-- Opening Marker --

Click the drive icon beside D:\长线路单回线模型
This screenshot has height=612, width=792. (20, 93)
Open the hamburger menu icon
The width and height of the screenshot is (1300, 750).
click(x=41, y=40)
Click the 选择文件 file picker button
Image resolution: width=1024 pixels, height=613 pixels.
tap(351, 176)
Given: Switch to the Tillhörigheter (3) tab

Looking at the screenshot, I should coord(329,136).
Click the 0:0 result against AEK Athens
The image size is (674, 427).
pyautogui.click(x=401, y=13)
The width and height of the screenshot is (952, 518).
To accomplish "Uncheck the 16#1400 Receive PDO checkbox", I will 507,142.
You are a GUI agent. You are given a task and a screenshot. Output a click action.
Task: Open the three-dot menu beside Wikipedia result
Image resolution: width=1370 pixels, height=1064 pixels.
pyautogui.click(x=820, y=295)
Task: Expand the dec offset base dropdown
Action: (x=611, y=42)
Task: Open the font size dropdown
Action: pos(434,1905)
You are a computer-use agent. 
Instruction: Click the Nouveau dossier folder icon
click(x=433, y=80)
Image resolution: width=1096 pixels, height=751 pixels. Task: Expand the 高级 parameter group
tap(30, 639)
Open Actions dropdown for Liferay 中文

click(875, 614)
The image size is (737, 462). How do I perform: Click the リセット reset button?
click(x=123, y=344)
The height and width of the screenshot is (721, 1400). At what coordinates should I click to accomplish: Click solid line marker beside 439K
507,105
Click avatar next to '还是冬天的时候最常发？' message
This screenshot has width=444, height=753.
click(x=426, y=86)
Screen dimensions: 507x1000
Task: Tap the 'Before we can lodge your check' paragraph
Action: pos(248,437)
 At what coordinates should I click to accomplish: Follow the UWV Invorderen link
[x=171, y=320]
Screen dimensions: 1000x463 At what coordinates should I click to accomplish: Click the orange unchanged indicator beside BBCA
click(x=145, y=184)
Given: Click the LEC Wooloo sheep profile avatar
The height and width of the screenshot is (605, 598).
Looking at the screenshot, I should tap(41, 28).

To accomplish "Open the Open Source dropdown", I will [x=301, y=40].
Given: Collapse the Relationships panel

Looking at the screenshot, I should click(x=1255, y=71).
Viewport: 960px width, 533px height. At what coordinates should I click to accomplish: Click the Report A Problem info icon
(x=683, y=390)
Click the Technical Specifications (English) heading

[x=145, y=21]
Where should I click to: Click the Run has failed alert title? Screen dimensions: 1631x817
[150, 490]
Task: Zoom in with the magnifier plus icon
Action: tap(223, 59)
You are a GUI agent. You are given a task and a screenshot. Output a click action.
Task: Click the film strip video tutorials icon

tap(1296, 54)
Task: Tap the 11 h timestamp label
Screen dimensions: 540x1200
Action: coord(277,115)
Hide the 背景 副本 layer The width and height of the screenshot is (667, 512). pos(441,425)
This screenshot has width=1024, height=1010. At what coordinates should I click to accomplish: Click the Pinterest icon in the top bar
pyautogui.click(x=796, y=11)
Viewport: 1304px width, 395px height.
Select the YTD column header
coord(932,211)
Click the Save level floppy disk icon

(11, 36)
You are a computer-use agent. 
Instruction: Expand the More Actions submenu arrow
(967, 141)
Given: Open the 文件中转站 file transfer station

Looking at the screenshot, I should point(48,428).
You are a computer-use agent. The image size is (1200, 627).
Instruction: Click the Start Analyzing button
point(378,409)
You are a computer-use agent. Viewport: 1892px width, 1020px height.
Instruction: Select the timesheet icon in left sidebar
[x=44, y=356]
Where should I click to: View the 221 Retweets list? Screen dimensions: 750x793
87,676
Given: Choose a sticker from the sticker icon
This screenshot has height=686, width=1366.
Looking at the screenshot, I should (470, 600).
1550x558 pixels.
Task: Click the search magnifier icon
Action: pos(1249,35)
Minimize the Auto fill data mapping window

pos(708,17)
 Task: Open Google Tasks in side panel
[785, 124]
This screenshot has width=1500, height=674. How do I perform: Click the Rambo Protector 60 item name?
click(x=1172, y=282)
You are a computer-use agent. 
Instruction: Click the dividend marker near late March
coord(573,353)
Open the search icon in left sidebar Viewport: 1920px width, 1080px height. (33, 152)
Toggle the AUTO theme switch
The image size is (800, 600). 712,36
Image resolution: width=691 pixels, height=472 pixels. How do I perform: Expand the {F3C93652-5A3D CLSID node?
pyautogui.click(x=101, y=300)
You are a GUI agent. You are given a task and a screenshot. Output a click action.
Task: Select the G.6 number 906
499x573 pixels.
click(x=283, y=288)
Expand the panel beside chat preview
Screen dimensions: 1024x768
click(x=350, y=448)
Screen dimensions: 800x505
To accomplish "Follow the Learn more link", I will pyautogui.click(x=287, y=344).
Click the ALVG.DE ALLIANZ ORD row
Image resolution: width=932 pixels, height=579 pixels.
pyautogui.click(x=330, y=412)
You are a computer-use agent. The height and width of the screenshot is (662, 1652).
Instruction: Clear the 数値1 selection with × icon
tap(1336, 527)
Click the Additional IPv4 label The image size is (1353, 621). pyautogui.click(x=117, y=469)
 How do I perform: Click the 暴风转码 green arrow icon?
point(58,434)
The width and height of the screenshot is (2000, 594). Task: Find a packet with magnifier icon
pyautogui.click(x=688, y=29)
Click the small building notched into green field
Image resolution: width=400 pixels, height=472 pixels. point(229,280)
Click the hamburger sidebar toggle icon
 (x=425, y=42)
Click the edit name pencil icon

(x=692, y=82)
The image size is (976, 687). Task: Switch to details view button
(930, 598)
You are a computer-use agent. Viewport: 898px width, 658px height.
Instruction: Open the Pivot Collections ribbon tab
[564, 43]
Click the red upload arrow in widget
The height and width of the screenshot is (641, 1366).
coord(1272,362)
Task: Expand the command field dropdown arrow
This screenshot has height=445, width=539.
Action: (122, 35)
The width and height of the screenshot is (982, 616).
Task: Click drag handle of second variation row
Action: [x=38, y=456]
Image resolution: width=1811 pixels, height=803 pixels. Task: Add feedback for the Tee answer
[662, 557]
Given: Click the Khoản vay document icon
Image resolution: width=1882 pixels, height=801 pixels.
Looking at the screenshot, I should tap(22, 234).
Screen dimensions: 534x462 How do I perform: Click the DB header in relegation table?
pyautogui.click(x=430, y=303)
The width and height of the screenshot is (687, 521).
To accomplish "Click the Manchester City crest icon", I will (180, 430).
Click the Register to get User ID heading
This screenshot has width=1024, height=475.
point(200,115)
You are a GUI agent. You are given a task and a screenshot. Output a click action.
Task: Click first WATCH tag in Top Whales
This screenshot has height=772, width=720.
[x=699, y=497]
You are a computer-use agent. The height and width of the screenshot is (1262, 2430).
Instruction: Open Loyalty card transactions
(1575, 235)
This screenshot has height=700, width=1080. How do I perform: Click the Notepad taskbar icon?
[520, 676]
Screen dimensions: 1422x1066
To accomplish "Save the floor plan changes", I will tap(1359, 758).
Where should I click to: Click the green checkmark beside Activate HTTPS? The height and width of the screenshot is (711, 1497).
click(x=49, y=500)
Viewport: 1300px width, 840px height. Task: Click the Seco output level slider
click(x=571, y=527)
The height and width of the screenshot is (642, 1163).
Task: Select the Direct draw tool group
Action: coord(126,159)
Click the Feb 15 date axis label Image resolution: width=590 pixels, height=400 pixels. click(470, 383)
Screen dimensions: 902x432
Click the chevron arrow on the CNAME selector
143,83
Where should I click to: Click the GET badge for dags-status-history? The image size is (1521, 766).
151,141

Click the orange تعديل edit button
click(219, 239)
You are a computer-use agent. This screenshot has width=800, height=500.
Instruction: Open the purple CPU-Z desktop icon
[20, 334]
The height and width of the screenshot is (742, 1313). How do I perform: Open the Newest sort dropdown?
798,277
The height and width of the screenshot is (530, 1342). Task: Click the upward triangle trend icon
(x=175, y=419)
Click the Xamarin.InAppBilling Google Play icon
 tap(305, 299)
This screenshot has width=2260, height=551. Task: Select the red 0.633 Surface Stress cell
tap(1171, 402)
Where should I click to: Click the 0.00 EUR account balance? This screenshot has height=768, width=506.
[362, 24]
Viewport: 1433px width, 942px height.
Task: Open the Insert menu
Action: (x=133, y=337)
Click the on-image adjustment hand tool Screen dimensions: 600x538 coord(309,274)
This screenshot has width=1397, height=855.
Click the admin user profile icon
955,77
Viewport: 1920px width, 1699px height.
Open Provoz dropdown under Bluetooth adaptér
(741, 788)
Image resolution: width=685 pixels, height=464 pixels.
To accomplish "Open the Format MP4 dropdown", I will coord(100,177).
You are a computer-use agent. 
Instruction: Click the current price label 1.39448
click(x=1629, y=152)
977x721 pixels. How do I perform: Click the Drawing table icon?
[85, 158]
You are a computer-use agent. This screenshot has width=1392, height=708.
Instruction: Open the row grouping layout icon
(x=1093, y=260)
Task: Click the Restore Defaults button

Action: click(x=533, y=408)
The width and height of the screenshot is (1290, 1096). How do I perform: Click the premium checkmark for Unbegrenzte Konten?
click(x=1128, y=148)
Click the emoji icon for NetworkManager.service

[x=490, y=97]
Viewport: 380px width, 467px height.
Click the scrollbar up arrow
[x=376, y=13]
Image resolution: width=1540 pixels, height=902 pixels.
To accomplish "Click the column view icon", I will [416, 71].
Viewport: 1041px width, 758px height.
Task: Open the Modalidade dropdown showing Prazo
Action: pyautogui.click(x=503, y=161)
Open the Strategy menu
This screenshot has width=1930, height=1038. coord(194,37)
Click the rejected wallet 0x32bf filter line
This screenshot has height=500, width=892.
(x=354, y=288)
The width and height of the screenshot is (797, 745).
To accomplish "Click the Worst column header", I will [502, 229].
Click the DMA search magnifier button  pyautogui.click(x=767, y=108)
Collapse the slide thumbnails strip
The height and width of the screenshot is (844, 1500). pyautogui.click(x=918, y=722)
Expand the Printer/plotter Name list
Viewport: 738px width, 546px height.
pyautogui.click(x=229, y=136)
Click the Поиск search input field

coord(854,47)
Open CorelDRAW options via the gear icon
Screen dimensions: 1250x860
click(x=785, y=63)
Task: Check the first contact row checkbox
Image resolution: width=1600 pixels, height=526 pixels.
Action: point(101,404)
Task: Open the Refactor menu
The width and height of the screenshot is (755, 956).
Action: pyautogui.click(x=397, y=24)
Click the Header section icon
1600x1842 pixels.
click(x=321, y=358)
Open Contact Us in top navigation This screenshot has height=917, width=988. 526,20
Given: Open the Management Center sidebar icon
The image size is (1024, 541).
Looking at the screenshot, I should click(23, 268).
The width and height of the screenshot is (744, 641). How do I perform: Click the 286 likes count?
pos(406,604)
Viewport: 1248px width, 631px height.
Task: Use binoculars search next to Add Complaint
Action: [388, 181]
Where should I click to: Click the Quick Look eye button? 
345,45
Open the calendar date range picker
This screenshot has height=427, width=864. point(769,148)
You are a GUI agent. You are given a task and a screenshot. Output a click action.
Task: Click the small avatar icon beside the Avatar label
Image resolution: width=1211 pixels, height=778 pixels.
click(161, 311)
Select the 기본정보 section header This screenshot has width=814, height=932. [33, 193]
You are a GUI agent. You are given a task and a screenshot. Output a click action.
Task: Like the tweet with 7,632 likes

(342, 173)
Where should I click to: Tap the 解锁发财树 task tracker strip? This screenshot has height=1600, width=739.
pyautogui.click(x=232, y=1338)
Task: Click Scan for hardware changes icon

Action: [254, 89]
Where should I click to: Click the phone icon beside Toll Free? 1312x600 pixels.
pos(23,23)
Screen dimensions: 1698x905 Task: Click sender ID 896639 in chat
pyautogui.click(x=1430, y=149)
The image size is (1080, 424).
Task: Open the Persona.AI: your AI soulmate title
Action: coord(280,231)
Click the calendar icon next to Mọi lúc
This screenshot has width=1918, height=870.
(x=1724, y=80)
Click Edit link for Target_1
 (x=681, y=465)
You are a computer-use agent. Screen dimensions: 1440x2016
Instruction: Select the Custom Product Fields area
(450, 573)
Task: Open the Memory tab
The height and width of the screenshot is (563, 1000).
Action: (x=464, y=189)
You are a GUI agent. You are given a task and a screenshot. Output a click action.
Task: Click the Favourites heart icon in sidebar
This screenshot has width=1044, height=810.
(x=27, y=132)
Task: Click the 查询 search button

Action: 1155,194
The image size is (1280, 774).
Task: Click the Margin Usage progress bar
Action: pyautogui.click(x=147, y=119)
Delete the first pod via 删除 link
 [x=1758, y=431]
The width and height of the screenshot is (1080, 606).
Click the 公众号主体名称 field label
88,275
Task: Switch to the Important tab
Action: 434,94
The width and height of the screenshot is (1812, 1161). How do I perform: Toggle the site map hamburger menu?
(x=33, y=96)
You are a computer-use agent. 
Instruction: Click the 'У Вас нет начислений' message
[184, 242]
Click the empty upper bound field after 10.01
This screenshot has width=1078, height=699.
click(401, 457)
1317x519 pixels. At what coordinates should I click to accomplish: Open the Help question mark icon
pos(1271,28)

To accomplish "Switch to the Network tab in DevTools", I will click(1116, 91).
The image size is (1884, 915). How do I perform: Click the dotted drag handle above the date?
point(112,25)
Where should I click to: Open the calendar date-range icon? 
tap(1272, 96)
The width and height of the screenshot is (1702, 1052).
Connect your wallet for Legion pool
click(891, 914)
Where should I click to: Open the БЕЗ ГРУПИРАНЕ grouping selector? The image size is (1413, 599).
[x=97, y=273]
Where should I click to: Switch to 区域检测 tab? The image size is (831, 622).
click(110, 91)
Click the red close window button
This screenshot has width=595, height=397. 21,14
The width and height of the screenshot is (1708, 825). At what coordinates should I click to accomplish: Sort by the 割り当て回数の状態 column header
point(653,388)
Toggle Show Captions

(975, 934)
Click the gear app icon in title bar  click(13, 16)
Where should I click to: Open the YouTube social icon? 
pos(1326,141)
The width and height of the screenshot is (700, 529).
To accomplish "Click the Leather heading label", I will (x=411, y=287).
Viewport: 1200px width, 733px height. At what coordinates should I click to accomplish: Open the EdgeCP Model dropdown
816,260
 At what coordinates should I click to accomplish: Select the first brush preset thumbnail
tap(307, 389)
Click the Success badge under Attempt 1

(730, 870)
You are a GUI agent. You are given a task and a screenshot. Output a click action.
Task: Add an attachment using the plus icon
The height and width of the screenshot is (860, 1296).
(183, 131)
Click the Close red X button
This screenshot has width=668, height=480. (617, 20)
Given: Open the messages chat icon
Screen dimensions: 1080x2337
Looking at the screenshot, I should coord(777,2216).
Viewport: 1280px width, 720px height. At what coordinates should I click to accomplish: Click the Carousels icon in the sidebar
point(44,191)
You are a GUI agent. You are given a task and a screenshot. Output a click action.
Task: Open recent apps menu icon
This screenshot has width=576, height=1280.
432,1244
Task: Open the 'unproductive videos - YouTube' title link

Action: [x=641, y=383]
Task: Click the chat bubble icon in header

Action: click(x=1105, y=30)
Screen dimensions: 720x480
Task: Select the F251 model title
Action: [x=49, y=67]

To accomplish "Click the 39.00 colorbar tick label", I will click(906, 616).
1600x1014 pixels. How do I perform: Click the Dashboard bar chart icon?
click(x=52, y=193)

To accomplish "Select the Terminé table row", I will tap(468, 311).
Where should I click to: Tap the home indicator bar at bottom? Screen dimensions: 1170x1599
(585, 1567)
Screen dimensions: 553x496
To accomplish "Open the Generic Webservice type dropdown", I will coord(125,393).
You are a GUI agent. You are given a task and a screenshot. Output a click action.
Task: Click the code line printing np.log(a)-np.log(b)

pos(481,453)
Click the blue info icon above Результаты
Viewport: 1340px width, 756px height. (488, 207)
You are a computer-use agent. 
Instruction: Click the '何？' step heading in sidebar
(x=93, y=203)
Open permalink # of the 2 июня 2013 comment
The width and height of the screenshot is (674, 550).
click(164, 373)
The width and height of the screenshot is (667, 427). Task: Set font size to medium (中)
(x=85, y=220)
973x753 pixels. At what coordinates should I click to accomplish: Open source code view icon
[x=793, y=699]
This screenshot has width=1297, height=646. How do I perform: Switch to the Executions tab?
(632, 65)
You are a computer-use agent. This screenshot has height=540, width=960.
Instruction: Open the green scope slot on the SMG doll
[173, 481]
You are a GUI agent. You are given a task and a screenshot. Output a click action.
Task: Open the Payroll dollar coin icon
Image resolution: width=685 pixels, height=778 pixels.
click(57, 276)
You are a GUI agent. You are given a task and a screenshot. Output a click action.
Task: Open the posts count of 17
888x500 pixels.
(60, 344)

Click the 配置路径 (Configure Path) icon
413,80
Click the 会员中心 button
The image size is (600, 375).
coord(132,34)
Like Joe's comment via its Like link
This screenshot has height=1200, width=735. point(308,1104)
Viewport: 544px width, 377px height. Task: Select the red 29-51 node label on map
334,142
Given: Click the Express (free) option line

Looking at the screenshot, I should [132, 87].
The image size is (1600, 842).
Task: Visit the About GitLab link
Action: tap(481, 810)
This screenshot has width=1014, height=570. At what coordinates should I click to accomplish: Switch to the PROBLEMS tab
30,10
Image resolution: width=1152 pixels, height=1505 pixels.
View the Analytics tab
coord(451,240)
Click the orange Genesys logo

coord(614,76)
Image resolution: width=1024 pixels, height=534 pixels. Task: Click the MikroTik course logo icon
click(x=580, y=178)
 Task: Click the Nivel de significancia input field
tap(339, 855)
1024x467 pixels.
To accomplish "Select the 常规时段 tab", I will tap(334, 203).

-- Closing Marker --

### Problem to solve:
Check each line of the records above, and copy those that hold the word "avatar".

### Output of the exercise:
Click avatar next to '还是冬天的时候最常发？' message
Given: Click the LEC Wooloo sheep profile avatar
Task: Click the small avatar icon beside the Avatar label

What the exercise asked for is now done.